// KEINE FREIHEIT FÜR ALBERTO FUJIMORI!
Die noch lebenden peruanischen Ex-Präsidenten haben sich nicht gerade mit Ruhm bekleckert. Sie werden womöglich eher als Delinquenten denn als Helden in die Geschichte eingehen. Drei von ihnen sollen für die Erteilung von Bau- oder Bohrlizenzen üppige Schmiergelder der brasilianischen Baufirma Odebrecht eingestrichen haben. Ollanta Humala, Präsident von 2011 bis 2016, sitzt bereits ein halbes Jahr in Untersuchungshaft. Das Ermittlungsverfahren gegen seinen Vorgänger Alan García läuft noch. Alejandro Toledo schließlich, Präsident von 2001 bis 2006, konnte sich trotz eines internationalen Haftbefehls gerade noch in die USA absetzen. Ihm drohen bis zu 28 Jahre Gefängnis. Der peruanischen Justiz gebührt ein dickes Lob für ihre Arbeit.
Die mutmaßlichen Taten dieses Dreigestirns schrumpfen indes zu Bagatelldelikten, wenn man sie an den Verbrechen misst, die auf das Konto Alberto Fujimoris gehen, der vierte noch lebende Ex-Präsident. Das US-Wirtschaftsmagazin Forbes setzte ihn 2004 auf Platz sieben der weltweit korruptesten Politiker*innen aller Zeiten. Er wurde vier Mal rechtskräftig zu insgesamt 45 Jahren Gefängnis verurteilt: wegen Verbrechen gegen die Menschlichkeit, Mord, Entführung, Folter, Unterschlagung, Wahlfälschung, Korruption und als Auftraggeber von Todesschwadronen. Er bestach, kaufte und erpresste während seiner Amtszeit von 1990 bis 2001 systematisch Politiker*innen, Staatsanwält*innen, Richter*innen oder ganze Redaktionen. Ausgerechnet für diesen Mann öffneten sich an Heiligabend die Gefängnistore – eine schallende Ohrfeige für den Rechtsstaat!
Der Ex-Diktator musste nicht einmal ein Viertel seiner Strafe absitzen. Unter anderem dank Odebrecht. Denn der aktuelle Präsident Pedro Pablo Kuczynski stand als früherer Wirtschaftsminister Toledos ebenfalls auf der Schmiergeldliste des brasilianischen Baulöwen. Deshalb brachte Keiko Fujimori, Tochter des Ex-Diktators und Chefin der größten Oppositionspartei, ein Misstrauensvotum gegen ihn ins Parlament ein, für das sich eine klare Mehrheit abgezeichnet hatte. Keiko sah sich bereits selbst auf dem Präsidentenstuhl. Doch ausgerechnet der zweite Diktatorenspross, Keikos Bruder und Parteigenosse Kenji, fiel ihr in den Rücken. Er enthielt sich mit zehn Gefolgsleuten der Stimme und rettete Kuczynski die Präsidentschaft; zwei Tage später unterschrieb dieser die Begnadigung des Ex-Diktators.
Zufall sieht anders aus. Kuczynski hat einen schmutzigen Deal mit der Fujimori-Sippschaft eingefädelt, um sein eigenes politisches Überleben zu sichern. Damit brach er sein Wahlversprechen, den Ex-Diktator nicht zu begnadigen. Kuczynski ist von nun an erpressbar und Präsident auf Abruf.
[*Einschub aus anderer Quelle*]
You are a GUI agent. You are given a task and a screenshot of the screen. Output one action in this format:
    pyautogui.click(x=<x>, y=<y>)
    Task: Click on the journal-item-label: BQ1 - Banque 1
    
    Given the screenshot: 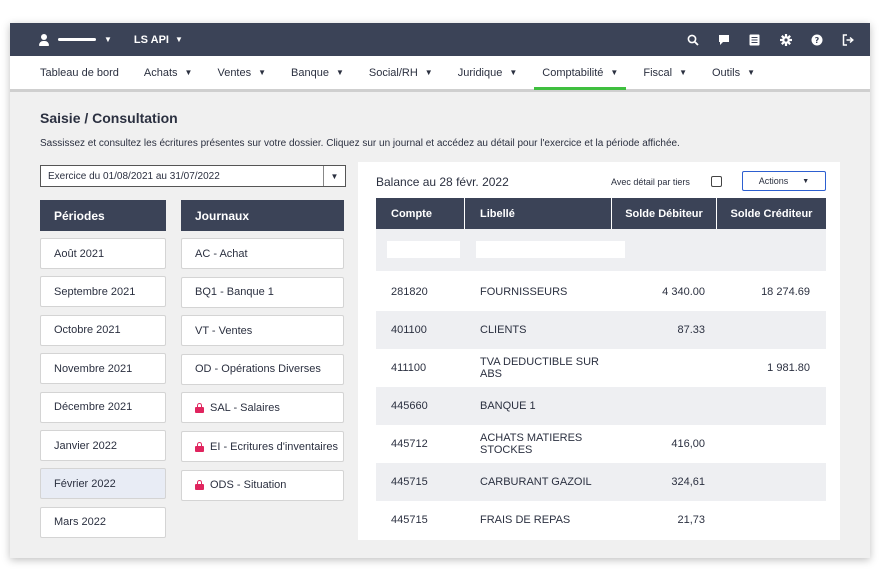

Wann immer es Kenji Fujimori künftig gefällt, kann er ihn zur Strecke bringen.
Der machthungrige Kenji will sich anstelle seiner Schwester zum Präsidentschaftskandidaten seiner Partei küren lassen. Daher brannte trotz der Rückkehr des Patriarchen über Weihnachten wohl der Baum bei den Fujimoris. Aber wer von den Diktatorenzöglingen auch immer die Oberhand behält: Beide haben sich immer wieder mit Kompliz*innen ihres Vaters umgeben und sich niemals überzeugend von dessen Verbrechen distanziert. Sie profitieren davon, dass ihr Vater als der Mann gilt, der den mörderischen Konflikt mit der maoistischen Guerillaorganisation „Leuchtender Pfad“ beendet hat. Über wie viele Leichen er dabei ging, danach fragt heute nicht einmal mehr der Präsident.
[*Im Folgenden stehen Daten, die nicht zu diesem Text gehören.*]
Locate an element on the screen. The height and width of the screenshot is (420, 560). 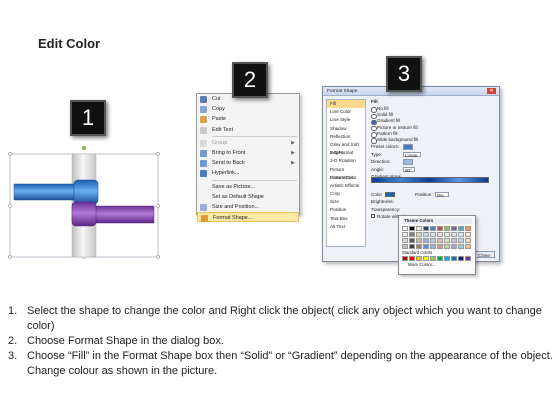
pipe-shape-illustration is located at coordinates (85, 205).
Doch zum Glück fragt die Justiz danach. Sie kann den Ex-Diktator mit weiteren Anklagen erneut hinter Gitter bringen. Und nicht nur ihn. Denn gegen seine Tochter läuft ein Ermittlungsverfahren, weil sie illegale Wahlkampfspenden angenommen haben soll. Natürlich von Odebrecht.